GALWAY WRITER Brian Coughlan is a clever comedic writer in the Alan McMonagle/Karl MacDermott mode. His characters tend to be no good types, the sort who, in what the career guidance teachers of my youth called the real world, end up in middle management, or as unsuccessful Fianna Fáil county council candidates. Such characters populate Coughlan's short story collection, Wattle & Daub.
In ‘Human Resources’, Coughlan lays bare the great contemporary evil that is human resource management. Anna, an employee harboring a pretty understandable grudge, decides she has had enough of fuming in private, and gets proactive.

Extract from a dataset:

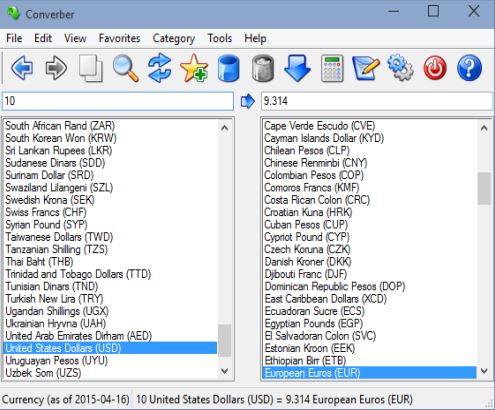Click the blue refresh arrows icon
The width and height of the screenshot is (495, 410).
[160, 68]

In a touching gesture of reconciliation she bakes a cake for the office celebration of her nemesis, Rebecca’s, promotion; the announcement of which is greeted with general applause but to which Anna responds by clapping “her hands together so softly they made no sound whatsoever.” The cake Anna made for her co-worker’s celebration is of course poisoned. They gobble it up without even stopping to offer her a slice.
'Everything is changed by their evening of love because now David is pregnant and will give birth to an alarm clock which will, as is usual in such cases, be expelled from his anus'
‘Ill Conceived’ is the story which has, perhaps, garnered most attention for Coughlan. Rose, and her hapless husband David, works in an office where ‘“They” don’t ever listen to “his” opinions. “They” don’t respect “his” endeavours.” Rose knows “Her husband is a useless piece of spineless flesh.” What is more, of late he’s been incapable of making love to her – lacking either the inclination or the energy. A problem, given the couple are trying to conceive.
This time though Rose is not about to take no for an answer; even if it is not exactly a spiritually uplifting experience. So bad that afterwards David weeps into the toilet bowl, while Rose cries down the telephone line to a complete stranger she has randomly dialled. Everything is changed by their evening of love because now David is pregnant and will give birth to an alarm clock which will, as is usual in such cases, be expelled from his anus.
Brian Coughlan is a witty writer. I hope in his subsequent stories he has the courage to sidestep the glibness that mars much contemporary comedic writing and go all the way into the dark with the phobias and hatreds of which great comedy is made.